(Stored items from a collection)
※
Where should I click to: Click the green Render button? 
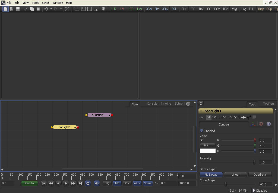29,183
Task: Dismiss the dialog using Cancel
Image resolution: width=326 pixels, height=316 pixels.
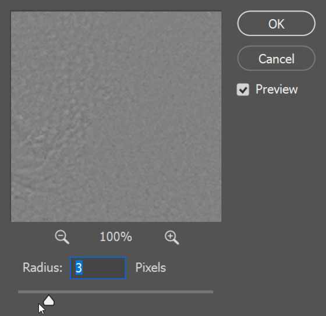Action: [x=276, y=58]
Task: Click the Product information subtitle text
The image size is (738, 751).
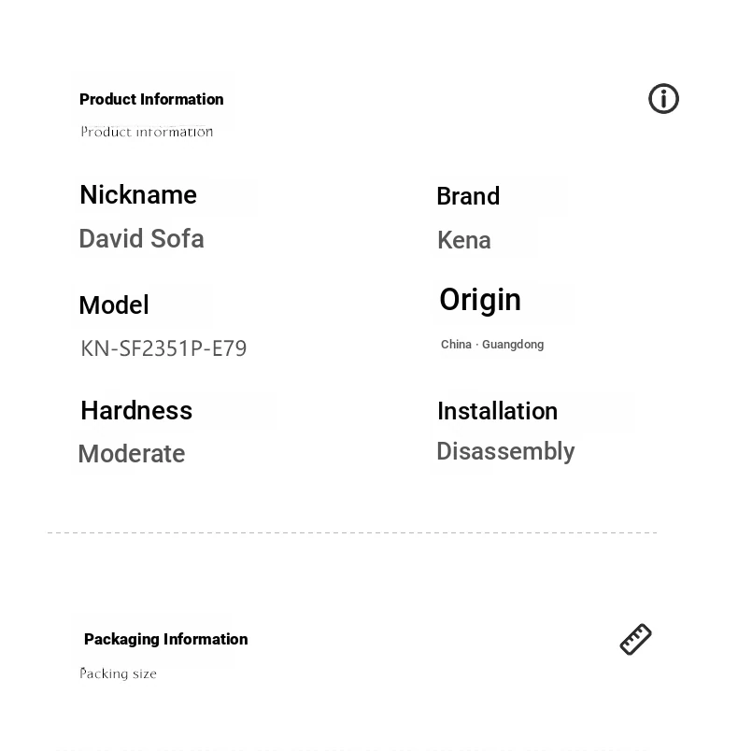Action: (147, 132)
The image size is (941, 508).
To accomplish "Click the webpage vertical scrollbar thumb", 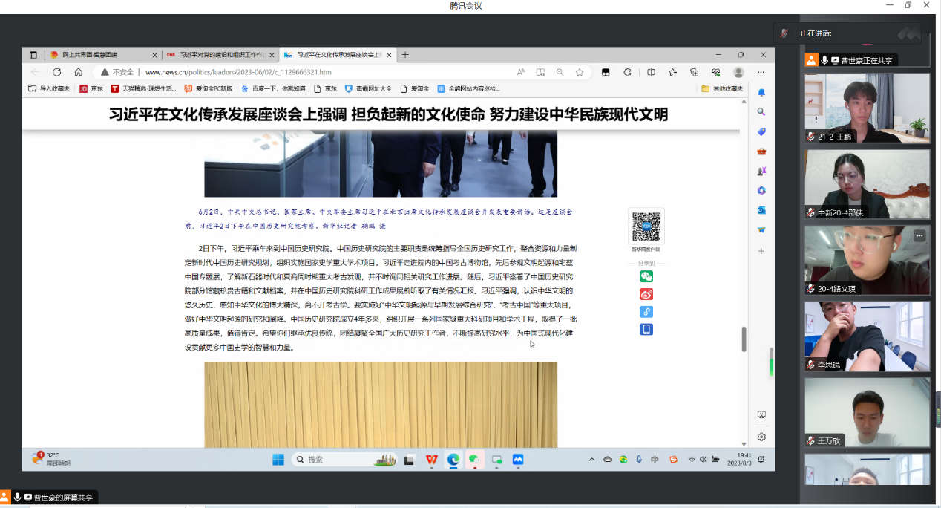I will point(744,339).
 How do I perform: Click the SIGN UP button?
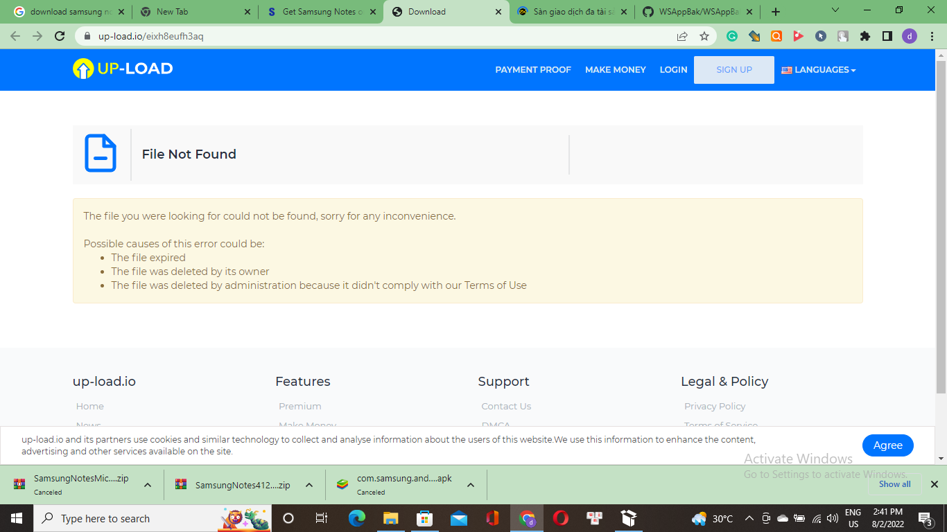(x=733, y=69)
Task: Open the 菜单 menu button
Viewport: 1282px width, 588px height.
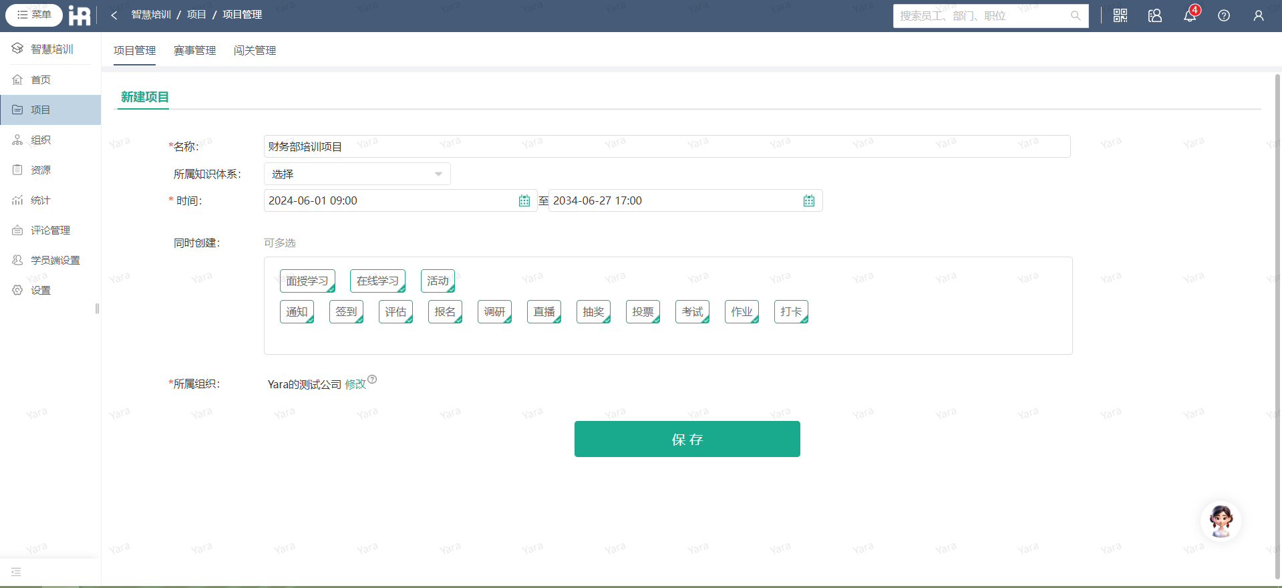Action: tap(34, 15)
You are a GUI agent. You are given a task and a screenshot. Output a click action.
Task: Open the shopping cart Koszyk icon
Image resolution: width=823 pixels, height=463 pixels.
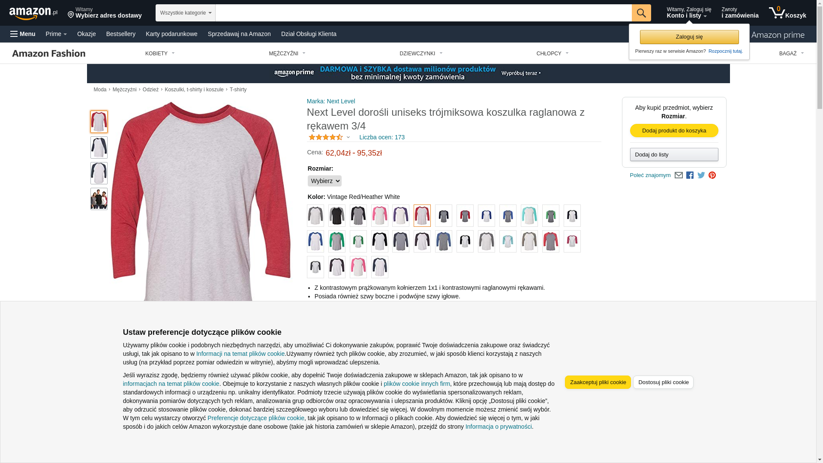[787, 13]
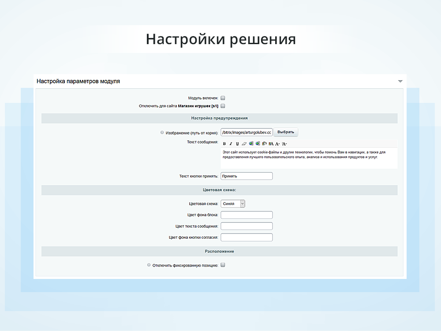Toggle the Отключить фиксированную позицию checkbox

click(x=223, y=264)
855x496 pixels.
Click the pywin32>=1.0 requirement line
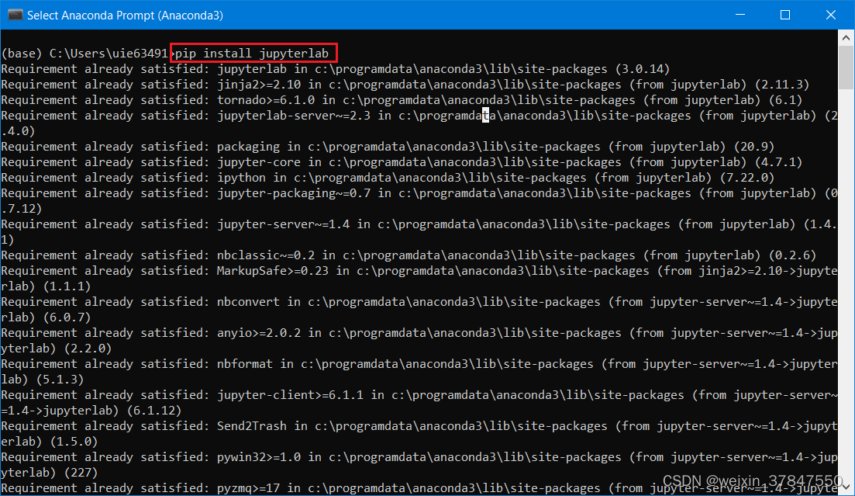point(252,456)
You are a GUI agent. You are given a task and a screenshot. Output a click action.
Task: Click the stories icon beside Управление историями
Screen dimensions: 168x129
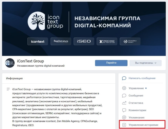click(124, 125)

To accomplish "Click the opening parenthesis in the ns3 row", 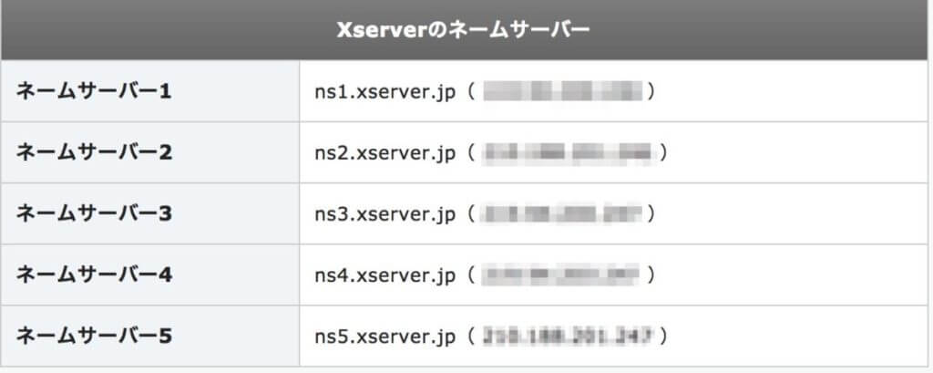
※
_EXERCISE DETAILS:_ From the line containing "Viewport: 1282px width, 588px height." down to the last line of the entries above, retype each line exactly as it stands, but skip the pictures.

_ANSWER:_
Viewport: 1282px width, 588px height.
Action: tap(34, 15)
You are a GUI agent. You are given a task and a screenshot. Output a click action.
Task: Open the shopping cart Koszyk icon
Image resolution: width=823 pixels, height=463 pixels.
[787, 13]
Toggle the Отключить фиксированную позицию checkbox

click(x=223, y=264)
855x496 pixels.
Click the pywin32>=1.0 requirement line
point(252,456)
You are a GUI agent. You are given a task and a screenshot. Output a click action.
Task: Click the stories icon beside Управление историями
Screen dimensions: 168x129
click(124, 125)

To accomplish "Click the opening parenthesis in the ns3 row", 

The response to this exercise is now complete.